Negotiations to potentially end the NHL lockout have gone sour recently, to say the least. After a generally productive week of negotiations ended on a low note, deputy commissioner Bill Daly said that he has never felt as discouraged during the process as he does now. The league has also returned to its stand of not wanting to really meet with the NHLPA unless the players’ union makes a substantial new offer. Two youthful superstars, Jonathan Toews and Sidney Crosby, are both considering going to play in Europe. There are even rumors of a new deadline for a deal to be in place or else the first half of December’s games could go by the wayside.
So now’s a good time to possibly take a week or two off from negotiating, right?
That’s a new possibility according to Aaron Ward and Katie Strang, who both reported that commissioner Gary Bettman floated the idea to Don Fehr of taking up to a full fortnight off from negotiating, referring to it as a moratorium. Fehr said he wanted to consult the members of the union about it and will provide an answer tomorrow.
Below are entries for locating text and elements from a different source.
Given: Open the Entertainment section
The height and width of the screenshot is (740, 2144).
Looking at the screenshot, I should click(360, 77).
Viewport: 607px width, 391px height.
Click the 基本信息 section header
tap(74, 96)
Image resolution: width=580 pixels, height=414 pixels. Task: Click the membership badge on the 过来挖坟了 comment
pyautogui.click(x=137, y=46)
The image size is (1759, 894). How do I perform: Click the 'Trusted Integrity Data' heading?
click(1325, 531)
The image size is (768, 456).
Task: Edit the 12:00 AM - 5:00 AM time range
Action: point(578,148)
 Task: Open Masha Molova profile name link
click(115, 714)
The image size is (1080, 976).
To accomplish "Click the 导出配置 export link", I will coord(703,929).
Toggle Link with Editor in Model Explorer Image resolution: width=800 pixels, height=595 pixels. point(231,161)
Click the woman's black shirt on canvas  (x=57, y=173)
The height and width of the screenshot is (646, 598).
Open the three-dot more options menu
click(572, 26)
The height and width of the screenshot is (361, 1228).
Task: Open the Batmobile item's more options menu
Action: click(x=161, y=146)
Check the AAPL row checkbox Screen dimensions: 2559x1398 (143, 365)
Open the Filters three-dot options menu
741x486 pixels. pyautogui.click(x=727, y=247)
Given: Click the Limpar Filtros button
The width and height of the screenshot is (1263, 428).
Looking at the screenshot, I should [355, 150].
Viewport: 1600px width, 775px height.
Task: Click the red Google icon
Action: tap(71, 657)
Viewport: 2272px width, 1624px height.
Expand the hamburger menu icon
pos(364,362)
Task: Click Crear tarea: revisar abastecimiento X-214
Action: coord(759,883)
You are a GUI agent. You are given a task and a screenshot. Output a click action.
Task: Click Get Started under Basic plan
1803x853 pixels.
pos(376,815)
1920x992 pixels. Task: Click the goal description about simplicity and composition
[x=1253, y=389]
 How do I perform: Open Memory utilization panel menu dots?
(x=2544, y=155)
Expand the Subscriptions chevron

I don’t think it’s necessary to sleep on this one, really. I do understand possibly taking a few days off next week so the Americans among the two sides–or even Canadians who just want a day or two’s breathing room–can celebrate Thanksgiving. (Of course, were the November games still happening, there would be a game scheduled for Black Friday.)
However, when things seem more urgent than ever, that’s not the time to decide to take up to two weeks off from doing the most important thing they should be doing right now.
This probably won’t go over well with NHL players, who generally are feeling disrespected by the whole process. Consider how many players refer to Bettman as “Gary” in their quotes and on Twitter instead of calling him the respective forms “Mr. Bettman” or “Mr. Commissioner.”
The idea that, just after losing their third paycheck to the lockout, the players would be willing to take up to a fortnight away from the bargaining table will probably be as popular as that weird cranberry sauce at the Thanksgiving table that still looks like the can from which it came.
Get back to the bargaining table, Gary and Don and all the rest. Negotiating is tough work, but it has to be done imperatively.